(November 7, 2010 at 10:45 pm)tackattack Wrote: @ min
Quote:"the only difference will be in the data considered in the application of the method"1- So shouldn't you allow all data or at least all data relevant to the subject?
"An immaterial God that actually answered prayers would give us plenty of data to examine, which has been done, with no results of any significance."
You can only make solid conclusions within the scope of the trial, there have been studies of various effects of prayer, the most recent one you can find here:
http://www.ncbi.nlm.nih.gov/pubmed/16569567
"CONCLUSIONS: Intercessory prayer itself had no effect on complication-free recovery from CABG, but certainty of receiving intercessory prayer was associated with a higher incidence of complications."
That is the result we get every time prayer is studied, no matter how careful you are, how you organise the prayers etc there is no effect. I suppose God stops answering them when we start checking up on it right?
Quote:2- God is not only immaterial, he's a personal God. I can list at least 30 prayers of mine that he's answered with more than a "no" or a "wait". Your scientific experimental qualifiers are trying to objectively prove something not only immaterial, but subjective.
The results were objective in that they were related directly to recovery from an illness, there is a measurable rate of recovery relative to the control group who were told they were being prayed for and weren't.
What are these 30 prayers tack? And out of all of the prayers you've ever said (which I assume is in the thousands for a life-long Christian) does arguing for the truth of prayer based on 30 hits not stink of conformation bias to you? I could find you an astrologer who's had 30/1,000 'hits' (by the admittedly 'subjective' judgement of what qualifies), thus how can you conclude that your experiences are more legitimate? surely if 30/1,000 is a good number for you then you'd just be drawing a double standard by rejecting astrology.

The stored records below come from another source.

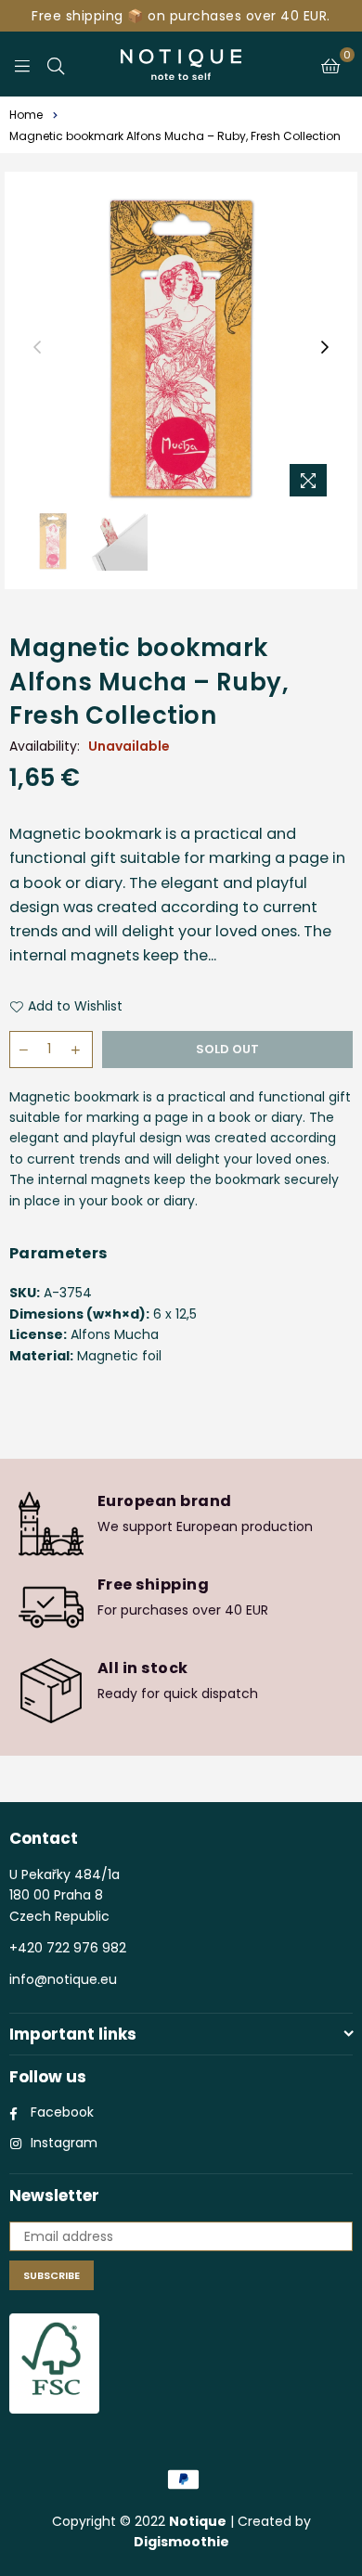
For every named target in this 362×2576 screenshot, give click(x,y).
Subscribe (51, 2275)
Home (26, 114)
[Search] (55, 64)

Quote: I guess that leaves us with differing perspectives and an agreement to disagree because you have lack of revelation subjectively. My experiences can't prove anything to anyone but me, but that doesn't mean that they're by default delusion, rationalizations or prove nothing. I guess you just have to take a look and see if you're really not offhandedly dismissing not only relevant but proper evidence based on the subject of proof.
You are epistemically broken, that's the problem. No it does not mean that your experiences are by default 'delusions', what it means is that any other phenomenon that meets such a feeble criteria as 'i've had 30 hits' should rightly be accepted by yourself, to do otherwise is simply a double standard or arrogance in the adoption of 'well i'll only believe my own experiences'.

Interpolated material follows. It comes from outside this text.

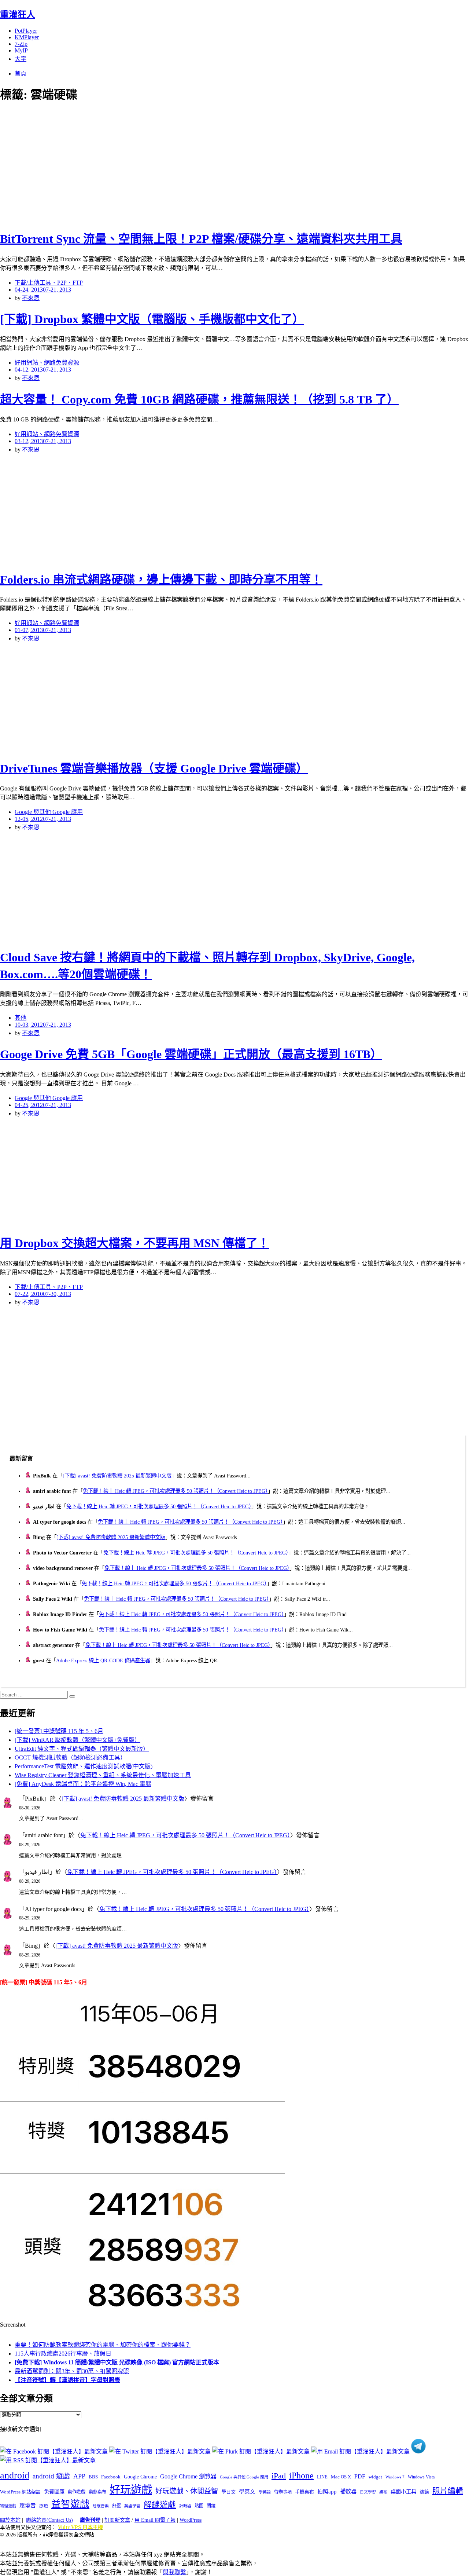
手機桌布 (304, 2492)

That train of thought is not one that tends to get at the truth of things, not compared to the methodologies that we have confirmed to be extremely accurate, so excuse me while I scoff at your feeble criteria for conformation, after all, that's the same standard of conformation that people like Andrea Yates use to justify their insanities to themselves. While i'm sure glad you're not mentally insane like her, knowing that your criteria are pretty much the same is not reassuring.
Quote:"Yes it does fall apart I'm afraid. Science is indeed open to revisions of theories that explain facts better but only insofar as they are testable, falsifiable, repeatable and of the material world. By definition something immaterial cannot meet this criteria and thus is ruled out. If it met the criteria then it would be observable and therefore of the material world and cease to be immaterial.
I covered this specifically already, stating it again doesn't refute my claim that "to observe the effects of an immaterial thing that has a causal relationship with physical reality is by no means off-limits" That is specifically what the prayer relationship is.
Quote:Just because something is subjectively observable does not mean it is of the materialistic view of the world. I'm far too tired with the time change to give this a lot of effort at this time... tomorrow... night all
And just because you experience something that you want to attribute to god does not mean that there is actually a god out there feeding you experiences.
Do you have specific experiences of the trinity or some vague sense that you attribute to God?